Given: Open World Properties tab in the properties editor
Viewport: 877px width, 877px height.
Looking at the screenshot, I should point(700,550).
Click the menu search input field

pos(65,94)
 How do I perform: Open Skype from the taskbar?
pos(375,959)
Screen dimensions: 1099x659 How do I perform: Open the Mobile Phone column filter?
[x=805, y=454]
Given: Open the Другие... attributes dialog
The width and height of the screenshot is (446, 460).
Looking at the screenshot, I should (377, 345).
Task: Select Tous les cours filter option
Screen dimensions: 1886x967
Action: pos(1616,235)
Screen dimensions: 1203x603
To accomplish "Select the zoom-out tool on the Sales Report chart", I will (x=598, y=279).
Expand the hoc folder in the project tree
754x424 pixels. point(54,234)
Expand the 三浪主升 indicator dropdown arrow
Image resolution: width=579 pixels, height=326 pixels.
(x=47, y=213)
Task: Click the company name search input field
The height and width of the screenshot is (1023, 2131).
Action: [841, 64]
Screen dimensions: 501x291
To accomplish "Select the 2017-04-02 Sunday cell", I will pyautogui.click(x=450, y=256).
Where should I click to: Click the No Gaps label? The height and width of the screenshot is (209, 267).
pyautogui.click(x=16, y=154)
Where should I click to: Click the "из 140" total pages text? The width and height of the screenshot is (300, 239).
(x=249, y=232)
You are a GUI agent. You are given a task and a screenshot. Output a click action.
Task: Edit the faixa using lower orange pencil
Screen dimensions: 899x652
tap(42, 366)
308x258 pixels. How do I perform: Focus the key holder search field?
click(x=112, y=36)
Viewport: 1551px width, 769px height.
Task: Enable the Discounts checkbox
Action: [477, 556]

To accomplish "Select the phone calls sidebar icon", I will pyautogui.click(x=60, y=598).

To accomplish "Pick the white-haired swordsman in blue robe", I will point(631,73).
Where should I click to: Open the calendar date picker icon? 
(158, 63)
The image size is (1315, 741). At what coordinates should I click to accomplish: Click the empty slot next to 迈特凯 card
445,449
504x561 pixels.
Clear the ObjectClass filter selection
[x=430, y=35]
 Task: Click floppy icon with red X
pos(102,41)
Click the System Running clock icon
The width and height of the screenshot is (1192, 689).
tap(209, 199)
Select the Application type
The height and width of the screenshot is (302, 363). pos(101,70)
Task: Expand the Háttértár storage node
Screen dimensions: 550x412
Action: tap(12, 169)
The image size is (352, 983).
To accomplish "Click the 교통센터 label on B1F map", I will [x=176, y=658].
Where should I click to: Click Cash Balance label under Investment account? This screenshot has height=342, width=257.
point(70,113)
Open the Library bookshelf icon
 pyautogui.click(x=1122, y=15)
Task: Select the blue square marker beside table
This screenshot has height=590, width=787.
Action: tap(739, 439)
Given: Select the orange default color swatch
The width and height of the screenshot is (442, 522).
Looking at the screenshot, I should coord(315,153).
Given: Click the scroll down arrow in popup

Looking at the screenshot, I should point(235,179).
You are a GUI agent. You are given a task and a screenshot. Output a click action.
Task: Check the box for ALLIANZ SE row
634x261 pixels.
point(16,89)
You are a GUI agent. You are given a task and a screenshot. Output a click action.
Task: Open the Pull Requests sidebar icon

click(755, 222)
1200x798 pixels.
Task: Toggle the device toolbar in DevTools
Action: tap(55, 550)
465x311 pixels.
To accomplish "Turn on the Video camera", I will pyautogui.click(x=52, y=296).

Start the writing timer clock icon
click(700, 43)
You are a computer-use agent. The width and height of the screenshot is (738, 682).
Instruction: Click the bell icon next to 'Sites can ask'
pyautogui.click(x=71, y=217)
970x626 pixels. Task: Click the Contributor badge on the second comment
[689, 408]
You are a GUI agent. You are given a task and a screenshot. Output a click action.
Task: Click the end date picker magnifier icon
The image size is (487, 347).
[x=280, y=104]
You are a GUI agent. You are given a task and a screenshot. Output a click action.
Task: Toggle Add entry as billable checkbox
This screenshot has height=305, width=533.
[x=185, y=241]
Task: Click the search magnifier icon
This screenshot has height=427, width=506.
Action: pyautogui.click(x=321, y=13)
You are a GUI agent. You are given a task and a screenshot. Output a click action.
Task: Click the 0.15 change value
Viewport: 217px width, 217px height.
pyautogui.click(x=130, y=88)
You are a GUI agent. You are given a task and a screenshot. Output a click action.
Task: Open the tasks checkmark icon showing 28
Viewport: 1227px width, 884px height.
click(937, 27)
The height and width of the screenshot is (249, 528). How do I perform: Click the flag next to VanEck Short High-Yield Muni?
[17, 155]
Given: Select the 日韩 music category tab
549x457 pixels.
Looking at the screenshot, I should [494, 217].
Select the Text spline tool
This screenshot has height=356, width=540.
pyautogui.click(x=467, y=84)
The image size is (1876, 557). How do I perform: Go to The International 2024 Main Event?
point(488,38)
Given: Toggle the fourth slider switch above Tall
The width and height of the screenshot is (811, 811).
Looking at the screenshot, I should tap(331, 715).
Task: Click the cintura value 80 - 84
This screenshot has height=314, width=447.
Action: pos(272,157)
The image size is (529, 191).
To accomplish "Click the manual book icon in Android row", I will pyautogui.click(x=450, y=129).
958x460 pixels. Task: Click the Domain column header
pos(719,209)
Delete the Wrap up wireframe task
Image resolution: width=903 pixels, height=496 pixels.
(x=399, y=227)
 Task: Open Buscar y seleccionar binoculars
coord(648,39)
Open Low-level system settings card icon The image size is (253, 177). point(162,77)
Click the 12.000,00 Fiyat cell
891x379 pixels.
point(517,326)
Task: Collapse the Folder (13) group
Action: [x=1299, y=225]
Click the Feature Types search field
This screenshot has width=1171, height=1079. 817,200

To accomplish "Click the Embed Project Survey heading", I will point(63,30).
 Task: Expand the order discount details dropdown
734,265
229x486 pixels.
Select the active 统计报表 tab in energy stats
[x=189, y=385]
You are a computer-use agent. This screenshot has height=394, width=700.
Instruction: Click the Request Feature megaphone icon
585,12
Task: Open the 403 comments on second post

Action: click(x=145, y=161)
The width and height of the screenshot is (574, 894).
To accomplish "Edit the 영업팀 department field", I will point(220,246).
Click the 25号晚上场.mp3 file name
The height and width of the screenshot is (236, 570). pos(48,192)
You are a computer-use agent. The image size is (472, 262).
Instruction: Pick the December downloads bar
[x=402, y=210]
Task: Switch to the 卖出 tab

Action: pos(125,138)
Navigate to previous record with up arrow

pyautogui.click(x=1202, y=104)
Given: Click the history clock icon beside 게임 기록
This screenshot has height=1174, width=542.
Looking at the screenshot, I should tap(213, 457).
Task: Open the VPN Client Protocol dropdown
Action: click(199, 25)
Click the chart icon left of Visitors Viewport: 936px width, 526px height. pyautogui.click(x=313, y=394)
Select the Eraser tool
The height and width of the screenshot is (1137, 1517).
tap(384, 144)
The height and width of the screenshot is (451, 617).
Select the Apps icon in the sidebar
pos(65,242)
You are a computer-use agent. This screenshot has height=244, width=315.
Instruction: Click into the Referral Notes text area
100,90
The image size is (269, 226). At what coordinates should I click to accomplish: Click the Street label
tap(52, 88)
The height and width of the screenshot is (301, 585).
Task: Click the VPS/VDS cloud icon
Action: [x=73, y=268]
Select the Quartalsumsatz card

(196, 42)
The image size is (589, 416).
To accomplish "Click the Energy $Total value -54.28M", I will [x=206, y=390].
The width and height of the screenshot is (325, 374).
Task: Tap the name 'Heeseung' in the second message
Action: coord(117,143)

+===+

JOB>
Could you rewrite everything in the listing above, from the line containing "Click the 25号晚上场.mp3 file name" down to the line containing "tap(384, 144)", as a numbered list without the blank lines?

TASK OUTPUT>
1. Click the 25号晚上场.mp3 file name
2. The height and width of the screenshot is (236, 570). pos(48,192)
3. You are a computer-use agent. The image size is (472, 262).
4. Instruction: Pick the December downloads bar
5. [x=402, y=210]
6. Task: Switch to the 卖出 tab
7. Action: pos(125,138)
8. Navigate to previous record with up arrow
9. pyautogui.click(x=1202, y=104)
10. Given: Click the history clock icon beside 게임 기록
11. This screenshot has height=1174, width=542.
12. Looking at the screenshot, I should tap(213, 457).
13. Task: Open the VPN Client Protocol dropdown
14. Action: click(199, 25)
15. Click the chart icon left of Visitors Viewport: 936px width, 526px height. pyautogui.click(x=313, y=394)
16. Select the Eraser tool
17. The height and width of the screenshot is (1137, 1517).
18. tap(384, 144)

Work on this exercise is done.